Source passage START

The Office of Hawaiian Affairs wants the state to provide more specific data about how the coronavirus crisis is affecting Hawaii’s Native Hawaiian community.
The agency sent a letter to Gov. David Ige and three state agencies on April 23 requesting disaggregated information specifically about Native Hawaiians. So far, when the state has released demographic data about coronavirus cases Native Hawaiians have been included in the broader Pacific Islander category.
“It’s one class and we’re stuck with having both grouped together,” Hawaii Department of Health Director Bruce Anderson told reporters at a press conference Wednesday.
His statement angered Esther Kia’aina, executive director of the Pacific Basin Development Council, who has spent her career advocating for disaggregated data for Hawaiians and other Pacific Islanders.
She posted on Facebook a searing indictment of Anderson: “Dear Dr. Anderson: You are wrong on data collection for Native Hawaiians. The State has the discretion to disaggregate just as the U.S. Census does beyond federal minimum guidelines. It’s clear to me that you don’t care and you shouldn’t be in the top health post for Hawai`i.”

Source passage END

#### Activity
Copy word for word the part of the article on Native Hawaiian coronavirus data that begins with "The Office of" and ends with "other Pacific Islanders.". The rows that follow are not required for anything here.

Data to examine START

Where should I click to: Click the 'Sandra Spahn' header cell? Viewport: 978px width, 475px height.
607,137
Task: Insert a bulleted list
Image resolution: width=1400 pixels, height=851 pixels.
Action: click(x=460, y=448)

Data to examine END
Data to examine START

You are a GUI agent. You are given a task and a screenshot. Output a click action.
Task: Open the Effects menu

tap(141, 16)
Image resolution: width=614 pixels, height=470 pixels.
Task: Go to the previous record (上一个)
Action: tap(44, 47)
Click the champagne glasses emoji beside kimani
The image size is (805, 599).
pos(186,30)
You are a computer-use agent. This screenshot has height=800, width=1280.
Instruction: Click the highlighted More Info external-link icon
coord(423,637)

Data to examine END

#### Solution to this problem
The Office of Hawaiian Affairs wants the state to provide more specific data about how the coronavirus crisis is affecting Hawaii’s Native Hawaiian community.
The agency sent a letter to Gov. David Ige and three state agencies on April 23 requesting disaggregated information specifically about Native Hawaiians. So far, when the state has released demographic data about coronavirus cases Native Hawaiians have been included in the broader Pacific Islander category.
“It’s one class and we’re stuck with having both grouped together,” Hawaii Department of Health Director Bruce Anderson told reporters at a press conference Wednesday.
His statement angered Esther Kia’aina, executive director of the Pacific Basin Development Council, who has spent her career advocating for disaggregated data for Hawaiians and other Pacific Islanders.